━━━━━ Data for analysis ━━━━━

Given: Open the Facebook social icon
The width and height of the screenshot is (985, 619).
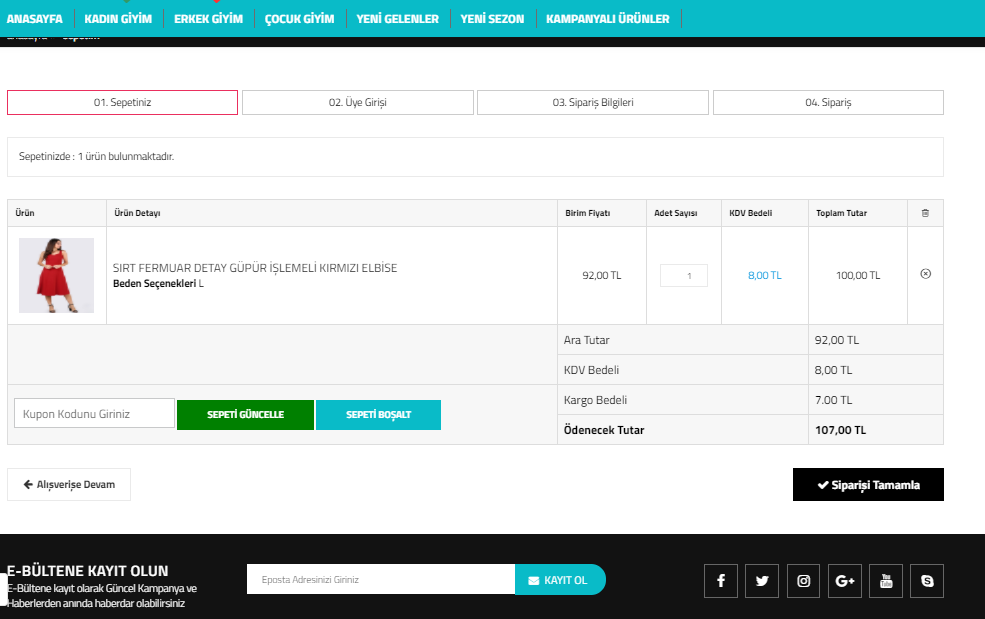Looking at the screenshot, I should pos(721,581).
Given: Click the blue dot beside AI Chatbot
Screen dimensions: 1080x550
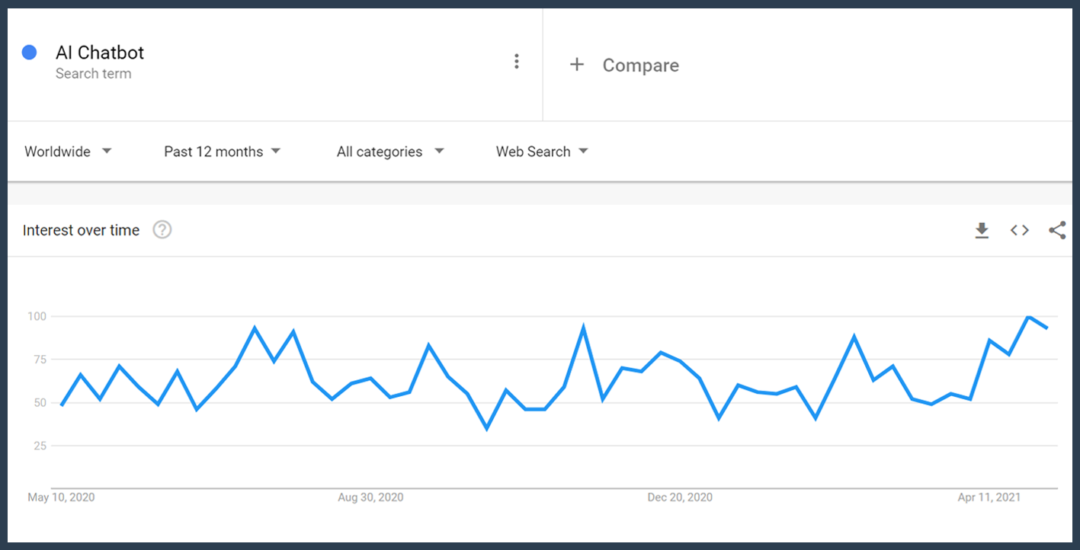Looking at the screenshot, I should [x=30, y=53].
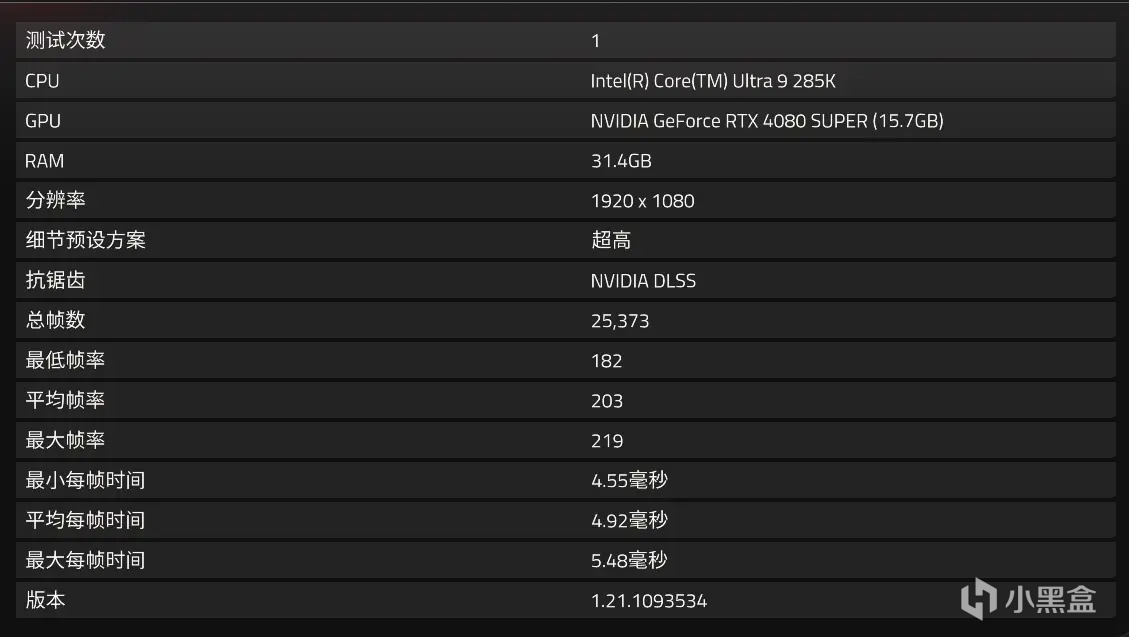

━━━━━

**Task brief**
Each line of the data must be transcribed exactly; pictures are not carried over.

**Result**
Given: Open the Facebook social icon
The width and height of the screenshot is (985, 619).
Looking at the screenshot, I should pos(721,581).
Given: Click the blue dot beside AI Chatbot
Screen dimensions: 1080x550
Looking at the screenshot, I should [x=30, y=53].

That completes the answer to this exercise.